__Work required__
From the data below, return all lines holding the string "field".

Collection entries:

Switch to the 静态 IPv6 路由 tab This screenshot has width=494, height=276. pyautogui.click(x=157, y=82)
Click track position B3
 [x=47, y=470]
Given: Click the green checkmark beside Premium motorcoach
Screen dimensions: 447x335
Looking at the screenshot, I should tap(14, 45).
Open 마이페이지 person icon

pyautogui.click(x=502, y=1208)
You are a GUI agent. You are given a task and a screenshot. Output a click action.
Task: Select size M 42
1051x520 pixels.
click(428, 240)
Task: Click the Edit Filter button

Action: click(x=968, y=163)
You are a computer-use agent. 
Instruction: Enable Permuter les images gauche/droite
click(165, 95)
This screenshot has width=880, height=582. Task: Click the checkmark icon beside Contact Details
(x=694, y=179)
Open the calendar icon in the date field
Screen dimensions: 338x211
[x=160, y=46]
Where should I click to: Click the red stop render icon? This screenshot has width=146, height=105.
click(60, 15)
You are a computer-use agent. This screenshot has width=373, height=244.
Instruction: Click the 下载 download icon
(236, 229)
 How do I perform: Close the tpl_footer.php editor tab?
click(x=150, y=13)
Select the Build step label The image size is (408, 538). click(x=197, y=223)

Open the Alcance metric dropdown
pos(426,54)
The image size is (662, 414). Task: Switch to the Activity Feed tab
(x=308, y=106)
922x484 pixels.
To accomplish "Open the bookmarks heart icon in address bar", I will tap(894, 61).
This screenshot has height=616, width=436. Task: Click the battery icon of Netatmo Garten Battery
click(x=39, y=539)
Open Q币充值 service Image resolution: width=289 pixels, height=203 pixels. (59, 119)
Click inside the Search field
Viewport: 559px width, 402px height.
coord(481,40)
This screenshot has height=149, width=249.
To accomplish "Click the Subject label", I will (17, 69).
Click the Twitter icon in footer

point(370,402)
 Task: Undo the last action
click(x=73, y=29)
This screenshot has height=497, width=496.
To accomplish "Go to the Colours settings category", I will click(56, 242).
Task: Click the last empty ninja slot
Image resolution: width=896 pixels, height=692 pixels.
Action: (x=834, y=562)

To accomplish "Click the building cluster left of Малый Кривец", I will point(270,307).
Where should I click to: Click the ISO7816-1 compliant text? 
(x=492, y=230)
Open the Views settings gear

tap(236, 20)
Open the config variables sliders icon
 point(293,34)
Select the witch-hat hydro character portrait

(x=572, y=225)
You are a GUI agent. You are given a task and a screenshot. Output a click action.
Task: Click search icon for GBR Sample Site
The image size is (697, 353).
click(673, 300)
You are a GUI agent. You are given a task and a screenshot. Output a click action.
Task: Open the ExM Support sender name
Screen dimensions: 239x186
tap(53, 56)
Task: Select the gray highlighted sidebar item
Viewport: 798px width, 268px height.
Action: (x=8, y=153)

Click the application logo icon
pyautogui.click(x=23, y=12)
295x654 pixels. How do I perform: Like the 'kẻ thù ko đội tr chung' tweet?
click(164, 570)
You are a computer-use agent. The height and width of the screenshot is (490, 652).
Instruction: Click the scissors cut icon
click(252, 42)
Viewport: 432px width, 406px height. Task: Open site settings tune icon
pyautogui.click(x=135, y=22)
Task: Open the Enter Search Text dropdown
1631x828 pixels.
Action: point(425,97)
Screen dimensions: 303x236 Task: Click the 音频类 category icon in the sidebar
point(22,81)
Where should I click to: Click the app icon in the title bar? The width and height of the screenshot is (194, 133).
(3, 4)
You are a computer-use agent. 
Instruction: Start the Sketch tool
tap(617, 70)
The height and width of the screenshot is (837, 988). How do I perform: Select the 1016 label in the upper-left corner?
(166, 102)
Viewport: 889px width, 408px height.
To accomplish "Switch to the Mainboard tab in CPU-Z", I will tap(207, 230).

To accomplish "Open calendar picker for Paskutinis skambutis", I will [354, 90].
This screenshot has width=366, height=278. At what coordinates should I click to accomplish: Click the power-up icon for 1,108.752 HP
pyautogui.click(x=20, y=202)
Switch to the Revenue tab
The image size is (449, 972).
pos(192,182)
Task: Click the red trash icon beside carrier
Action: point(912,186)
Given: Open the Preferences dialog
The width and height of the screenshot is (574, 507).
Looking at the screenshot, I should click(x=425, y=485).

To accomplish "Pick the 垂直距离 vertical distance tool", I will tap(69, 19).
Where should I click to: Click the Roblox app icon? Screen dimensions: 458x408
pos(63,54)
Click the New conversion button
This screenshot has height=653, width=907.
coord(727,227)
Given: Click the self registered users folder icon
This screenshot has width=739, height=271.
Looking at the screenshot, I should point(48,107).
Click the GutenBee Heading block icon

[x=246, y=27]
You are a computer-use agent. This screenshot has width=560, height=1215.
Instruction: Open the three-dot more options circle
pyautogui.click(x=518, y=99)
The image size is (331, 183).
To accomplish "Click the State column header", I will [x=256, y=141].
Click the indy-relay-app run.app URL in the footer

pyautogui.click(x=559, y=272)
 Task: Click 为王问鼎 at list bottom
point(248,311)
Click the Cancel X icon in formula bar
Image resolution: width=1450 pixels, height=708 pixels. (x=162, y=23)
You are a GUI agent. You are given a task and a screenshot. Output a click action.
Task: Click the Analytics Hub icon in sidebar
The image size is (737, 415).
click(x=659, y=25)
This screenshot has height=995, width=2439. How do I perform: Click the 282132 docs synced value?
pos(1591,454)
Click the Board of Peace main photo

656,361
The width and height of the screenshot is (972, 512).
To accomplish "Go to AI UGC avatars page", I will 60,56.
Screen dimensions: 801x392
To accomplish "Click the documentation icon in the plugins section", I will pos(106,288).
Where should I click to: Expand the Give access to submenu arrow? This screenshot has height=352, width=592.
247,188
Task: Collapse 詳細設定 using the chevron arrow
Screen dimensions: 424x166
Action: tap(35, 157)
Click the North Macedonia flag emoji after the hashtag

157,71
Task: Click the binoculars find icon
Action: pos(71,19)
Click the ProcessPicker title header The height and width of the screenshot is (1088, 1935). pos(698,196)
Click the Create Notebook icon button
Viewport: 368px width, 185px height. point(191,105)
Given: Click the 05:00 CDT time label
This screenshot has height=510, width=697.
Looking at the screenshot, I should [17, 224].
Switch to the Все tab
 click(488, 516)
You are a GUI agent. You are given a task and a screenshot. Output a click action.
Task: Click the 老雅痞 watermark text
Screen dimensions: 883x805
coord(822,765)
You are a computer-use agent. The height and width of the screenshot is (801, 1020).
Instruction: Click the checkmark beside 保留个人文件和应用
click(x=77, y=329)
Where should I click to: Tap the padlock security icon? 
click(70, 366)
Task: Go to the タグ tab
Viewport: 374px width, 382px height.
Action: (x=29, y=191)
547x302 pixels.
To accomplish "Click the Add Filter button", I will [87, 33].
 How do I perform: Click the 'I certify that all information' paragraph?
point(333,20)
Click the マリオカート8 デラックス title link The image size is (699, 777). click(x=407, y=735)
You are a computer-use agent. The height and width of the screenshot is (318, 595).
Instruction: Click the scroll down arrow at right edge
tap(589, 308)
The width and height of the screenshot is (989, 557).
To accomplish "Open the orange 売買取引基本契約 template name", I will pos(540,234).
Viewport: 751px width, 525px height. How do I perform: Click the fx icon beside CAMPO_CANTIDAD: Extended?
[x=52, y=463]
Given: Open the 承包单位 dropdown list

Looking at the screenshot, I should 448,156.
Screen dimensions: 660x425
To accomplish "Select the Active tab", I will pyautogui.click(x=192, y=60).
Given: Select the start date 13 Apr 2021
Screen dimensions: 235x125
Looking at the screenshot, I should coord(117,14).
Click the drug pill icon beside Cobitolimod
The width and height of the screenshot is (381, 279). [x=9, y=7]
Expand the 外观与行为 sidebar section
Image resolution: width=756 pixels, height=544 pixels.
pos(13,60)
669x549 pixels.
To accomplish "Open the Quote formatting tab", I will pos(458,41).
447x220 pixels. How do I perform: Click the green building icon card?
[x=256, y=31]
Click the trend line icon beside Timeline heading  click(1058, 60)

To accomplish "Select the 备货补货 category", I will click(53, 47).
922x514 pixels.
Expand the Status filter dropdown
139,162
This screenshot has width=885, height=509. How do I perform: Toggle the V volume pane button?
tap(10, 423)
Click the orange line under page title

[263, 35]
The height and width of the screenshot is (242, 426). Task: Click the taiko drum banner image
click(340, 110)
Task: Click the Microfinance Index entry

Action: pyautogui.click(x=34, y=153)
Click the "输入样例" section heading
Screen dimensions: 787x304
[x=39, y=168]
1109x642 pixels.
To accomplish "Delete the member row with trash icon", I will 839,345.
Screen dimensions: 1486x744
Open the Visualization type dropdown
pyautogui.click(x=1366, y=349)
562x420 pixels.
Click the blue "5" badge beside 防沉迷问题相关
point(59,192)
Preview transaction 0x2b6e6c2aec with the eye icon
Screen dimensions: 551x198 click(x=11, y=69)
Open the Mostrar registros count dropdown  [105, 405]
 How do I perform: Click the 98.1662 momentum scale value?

__Task result__
Open the calendar icon in the date field
Click inside the Search field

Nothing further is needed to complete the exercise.